The Lovers Set Down Their Spoons by Heather A. Slomski
University of Iowa, 2014
Poetry; 146 pgs
A blurb from the publisher about The Lovers Set Their Spoons Down:
In the fifteen stories that comprise this collection—some short as breaths, two of them novelettes—Slomski writes with a keen eye about relationships. About the desires that pull us together and the betrayals that push us apart. About jealousy, obsession, loneliness and regret—the byproducts of loving someone that keep us awake at night.
The above description describes this literary fiction collection well. The author delves into the mundane and ordinariness of life while capturing the desires, feelings and thoughts of those in relationships in such a way as to make the reader share in the characters' experiences. Writing wise, I thought this collection was well done, and at times beautiful. I only wish there had been more hope in the occasional story, even if not happy endings exactly. This is perhaps more my personal preference though than a reflection on the book. I prefer a variety and at times the sameness in terms of tone of the stories had me setting the book down so I wouldn't become too melancholy. As it was, each story left me feeling a bit sad and contemplative, some more than others.
Among my favorites was the title story, which, with the very first paragraph I felt the sense of awkwardness of the situation the characters were in--a woman sitting down for a meal with her husband, her husband's former lover and her boyfriend. Written in almost a play like format, the reader gets an idea of just how awkward everyone must feel, especially the narrator. The narrator's eyes keep returning to another couple dining in the same restaurant--an interesting juxtaposition to her own situation.
Another favorite was "Iris and the Inevitable Sorrow, or The Knock at the Door" if only because of the title. I rarely copy quotes down, but I really liked what Mirek, Iris's neighbor, says after Iris's boyfriend leaves her for another woman:
"Being alone is not so terrible. You can have more charge of your life when you are alone. Not complete charge--no one can have that--just more." His spoon made a soft chime when he set it against his saucer. "But first you must stop being in love." (pg 68)
Admittedly, this was one of the longer stories and so there was more time for the story to develop and come together more fully. This one took a turn in the end I had not expected.

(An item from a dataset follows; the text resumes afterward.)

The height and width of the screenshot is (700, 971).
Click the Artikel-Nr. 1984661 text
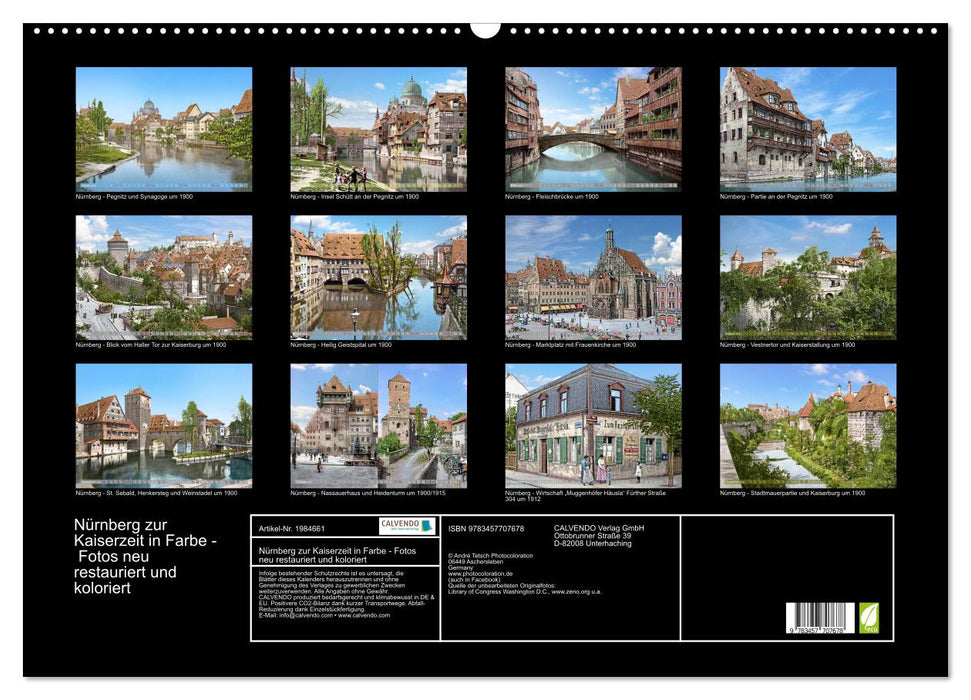pos(293,528)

I also really liked the second story in the collection, the brief story titled, "The Chair". In this story, there is much that isn't said, but which the reader gets a feel for by the seller's behavior. My heart went out to him, wondering who it is he had lost (perhaps his wife?) that has brought him to that moment--because it so obviously isn't just the chair. For me, this is the story in which the author's writing really shined.
Perhaps the story that hit me the hardest was one titled, "Before the Story Ends". My journal notes on this story simply read: "I have no words. This one brought tears to my eyes, touching me too close to home." It was the final story in the collection and perhaps the most powerful. At least for me.
There were other stories I liked as well, one about a widow who visits the same cafe every day, another story about a couple of shoppers who cannot stop bickering over the last box of soap, and ones about missed opportunities and regrets, betrayal and distrust, and about lives just passing by.
I wasn't as enamored with other stories, feeling like I missed something or didn't quite understand what I was supposed to be getting from them. I find that with short story collections like this though--not every story resonates with me the way others might.
Some of these stories had a more surreal feel to them while others were more down to earth. I liked the variety, even if I wish it hadn't been so sad over all. The author is able to say much in just a few words, especially when it comes to conveying emotion and tone. This is a skill I admire in a writer and isn't always so easily mastered. I think readers who enjoy literary fiction in its short form or character studies would most be drawn to this collection.